Soixante-huit-tard

Hervé Lénervé

Merde, mai 68, c’n’était pas rien, quand même !

Bon, moi à cette époque, j'étais marxiste, léniniste, trotskiste, sarcocyste. Eh, je n'étais qu'à l'école primaire, aussi. Enfin, en fin fond de primaire, plus quelques prolongations, mais j'avais encore le temps pour choisir mon camp. La Révolution d'abord, la Théorie ensuite, si affinités.

Donc, pour nous résumer, ce qui me plaisait dans 68, c'est qu'il n'y avait pas d'école.

Dans la classe, il y en avait qu'un, qui n'était pas pour 68. C'était le fayot, intello à grosses lunettes rondes, la gueule d'empeigne à claques, quoi !

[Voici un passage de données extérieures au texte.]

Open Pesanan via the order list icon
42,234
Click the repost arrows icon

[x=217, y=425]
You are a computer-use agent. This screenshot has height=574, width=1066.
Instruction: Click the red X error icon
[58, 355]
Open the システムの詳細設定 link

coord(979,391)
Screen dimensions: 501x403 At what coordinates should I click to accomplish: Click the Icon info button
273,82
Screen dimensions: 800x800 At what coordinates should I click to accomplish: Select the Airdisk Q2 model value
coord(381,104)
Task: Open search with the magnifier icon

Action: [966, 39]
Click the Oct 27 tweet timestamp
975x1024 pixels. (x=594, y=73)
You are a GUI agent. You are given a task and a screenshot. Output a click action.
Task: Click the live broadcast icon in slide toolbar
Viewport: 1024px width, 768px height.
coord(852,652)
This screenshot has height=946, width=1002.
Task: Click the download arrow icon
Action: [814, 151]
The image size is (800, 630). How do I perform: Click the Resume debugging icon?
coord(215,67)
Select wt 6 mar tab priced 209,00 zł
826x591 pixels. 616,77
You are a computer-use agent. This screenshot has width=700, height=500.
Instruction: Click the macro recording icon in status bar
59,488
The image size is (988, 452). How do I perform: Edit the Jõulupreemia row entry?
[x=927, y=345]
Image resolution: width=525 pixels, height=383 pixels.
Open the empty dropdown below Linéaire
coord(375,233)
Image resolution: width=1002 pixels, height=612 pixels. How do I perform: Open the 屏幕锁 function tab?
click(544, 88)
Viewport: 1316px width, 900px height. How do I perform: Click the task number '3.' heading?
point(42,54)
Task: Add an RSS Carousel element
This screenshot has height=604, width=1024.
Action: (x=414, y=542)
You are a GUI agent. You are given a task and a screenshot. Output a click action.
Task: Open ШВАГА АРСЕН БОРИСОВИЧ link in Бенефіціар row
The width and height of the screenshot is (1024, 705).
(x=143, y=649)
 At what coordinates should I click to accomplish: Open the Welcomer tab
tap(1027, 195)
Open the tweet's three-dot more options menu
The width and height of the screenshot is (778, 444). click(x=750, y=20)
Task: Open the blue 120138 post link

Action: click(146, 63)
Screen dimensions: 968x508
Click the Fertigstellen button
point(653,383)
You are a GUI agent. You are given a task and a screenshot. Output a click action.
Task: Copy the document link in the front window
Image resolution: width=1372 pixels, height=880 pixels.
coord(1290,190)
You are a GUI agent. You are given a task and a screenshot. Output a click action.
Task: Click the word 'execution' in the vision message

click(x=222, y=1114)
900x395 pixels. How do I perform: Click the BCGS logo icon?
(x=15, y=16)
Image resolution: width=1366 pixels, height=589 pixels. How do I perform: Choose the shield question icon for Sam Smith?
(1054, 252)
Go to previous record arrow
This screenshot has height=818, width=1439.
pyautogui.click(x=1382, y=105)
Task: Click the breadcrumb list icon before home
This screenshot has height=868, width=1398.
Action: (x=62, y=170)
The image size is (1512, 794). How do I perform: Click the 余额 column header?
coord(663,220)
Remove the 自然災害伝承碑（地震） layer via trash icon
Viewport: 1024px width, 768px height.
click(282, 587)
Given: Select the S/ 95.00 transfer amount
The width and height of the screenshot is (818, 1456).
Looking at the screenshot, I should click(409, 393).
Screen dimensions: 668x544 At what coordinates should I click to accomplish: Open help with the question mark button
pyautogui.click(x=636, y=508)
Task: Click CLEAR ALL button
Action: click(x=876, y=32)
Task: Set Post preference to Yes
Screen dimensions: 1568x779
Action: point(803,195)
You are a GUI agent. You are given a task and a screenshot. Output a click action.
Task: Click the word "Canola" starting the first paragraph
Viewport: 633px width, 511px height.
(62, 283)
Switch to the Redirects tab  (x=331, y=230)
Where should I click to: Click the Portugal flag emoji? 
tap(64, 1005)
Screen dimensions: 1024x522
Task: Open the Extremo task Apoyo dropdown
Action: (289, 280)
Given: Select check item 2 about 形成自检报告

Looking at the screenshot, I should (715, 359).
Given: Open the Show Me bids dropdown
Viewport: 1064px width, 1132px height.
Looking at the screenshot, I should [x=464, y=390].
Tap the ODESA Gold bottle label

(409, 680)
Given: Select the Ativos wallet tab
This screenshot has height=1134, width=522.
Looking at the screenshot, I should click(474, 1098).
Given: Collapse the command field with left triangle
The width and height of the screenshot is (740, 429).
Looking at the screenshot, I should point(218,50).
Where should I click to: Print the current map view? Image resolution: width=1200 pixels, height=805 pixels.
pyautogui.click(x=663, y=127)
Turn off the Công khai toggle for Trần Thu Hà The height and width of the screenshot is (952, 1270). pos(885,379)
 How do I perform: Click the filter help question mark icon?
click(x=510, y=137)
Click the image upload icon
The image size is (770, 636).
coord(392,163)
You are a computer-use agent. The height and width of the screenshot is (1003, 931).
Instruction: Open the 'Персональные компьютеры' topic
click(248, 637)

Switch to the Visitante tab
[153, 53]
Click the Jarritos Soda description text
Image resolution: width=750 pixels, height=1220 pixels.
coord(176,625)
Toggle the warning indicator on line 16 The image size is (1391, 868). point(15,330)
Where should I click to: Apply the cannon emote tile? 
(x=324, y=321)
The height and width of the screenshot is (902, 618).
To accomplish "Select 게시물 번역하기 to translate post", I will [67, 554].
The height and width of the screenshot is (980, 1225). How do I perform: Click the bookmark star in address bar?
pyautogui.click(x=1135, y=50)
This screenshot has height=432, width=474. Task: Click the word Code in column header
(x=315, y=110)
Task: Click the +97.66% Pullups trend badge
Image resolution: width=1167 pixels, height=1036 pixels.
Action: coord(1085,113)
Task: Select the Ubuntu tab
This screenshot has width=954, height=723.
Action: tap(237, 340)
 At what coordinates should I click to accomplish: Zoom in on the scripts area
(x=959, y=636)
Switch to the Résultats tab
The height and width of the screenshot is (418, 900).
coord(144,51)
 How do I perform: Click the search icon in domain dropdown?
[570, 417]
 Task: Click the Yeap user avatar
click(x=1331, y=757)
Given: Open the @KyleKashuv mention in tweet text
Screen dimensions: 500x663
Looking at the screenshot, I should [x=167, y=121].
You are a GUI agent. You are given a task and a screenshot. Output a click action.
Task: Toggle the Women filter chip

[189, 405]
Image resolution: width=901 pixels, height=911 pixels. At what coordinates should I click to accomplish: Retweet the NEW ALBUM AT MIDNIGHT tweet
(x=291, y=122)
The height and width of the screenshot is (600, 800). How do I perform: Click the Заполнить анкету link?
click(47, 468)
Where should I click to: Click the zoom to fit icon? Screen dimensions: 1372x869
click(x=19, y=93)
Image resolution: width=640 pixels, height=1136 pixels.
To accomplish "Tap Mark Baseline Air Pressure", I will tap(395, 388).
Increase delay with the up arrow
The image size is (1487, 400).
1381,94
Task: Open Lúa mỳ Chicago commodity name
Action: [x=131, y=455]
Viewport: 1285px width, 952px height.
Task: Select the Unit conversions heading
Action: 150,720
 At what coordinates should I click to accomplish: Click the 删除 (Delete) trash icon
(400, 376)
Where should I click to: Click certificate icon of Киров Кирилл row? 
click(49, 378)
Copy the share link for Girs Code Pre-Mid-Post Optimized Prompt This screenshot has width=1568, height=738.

On a eu un débat d'opinions dans la cour. On lui a explosé nos arguments, il criait les siens : «  Vous n'auriez pas vu mes lunettes ? Vous n'auriez pas vu mes dents ! Vous n'auriez pas vu mes couilles ? » Eh, Il n'avait qu'à faire attention à ses affaires, le con !

Bon, je reconnais que c'était inutile de se mettre à vingt-quatre pour lui taper dessus. On se gênait ! J'ai même pris un coup de pied qui lui était destiné, vous croyez qu'il m'aurait remercié ?

Autrement 68, c'était super !

On allait à Paris en camion militaire. Les appelés au Service National aidaient courtoisement, les jolies demoiselles et leurs jupes printanières à grimper dans le camion, en en profitant pour répéter la levée du drapeau.

Nous les jeunots, ils nous balançaient dedans à la volée.

C'est ici, qu'on a perdu le p'tit René.

Balancé à côté, juste sous les roues d'un autre camion militaire qui roulait à fond la caisse, car il était en retard à la guerre.

Tout plat, le p'tit René, mais un peu plus grand, peut-être ? On ne l'a pas mesuré, on n'avait pas pris de mètre.

Autrement à part ça, c'était super 68 !

Ah oui ! J'en ai un autre, de copain, qui s'est pris un pavé dans la tronche, alors que les pavés étaient exclusivement réservés pour les CRS, c'était inscrit dessus. C'était drôle de voir une gueule cassée, si jeune. Mais il n'est pas mort sur le coup. Non, il s'est suicidé, de lui-même, plus tard, quand sa copine l'a quitté pour un autre et que ses parents l'aient jeté dehors pour en faire un autre.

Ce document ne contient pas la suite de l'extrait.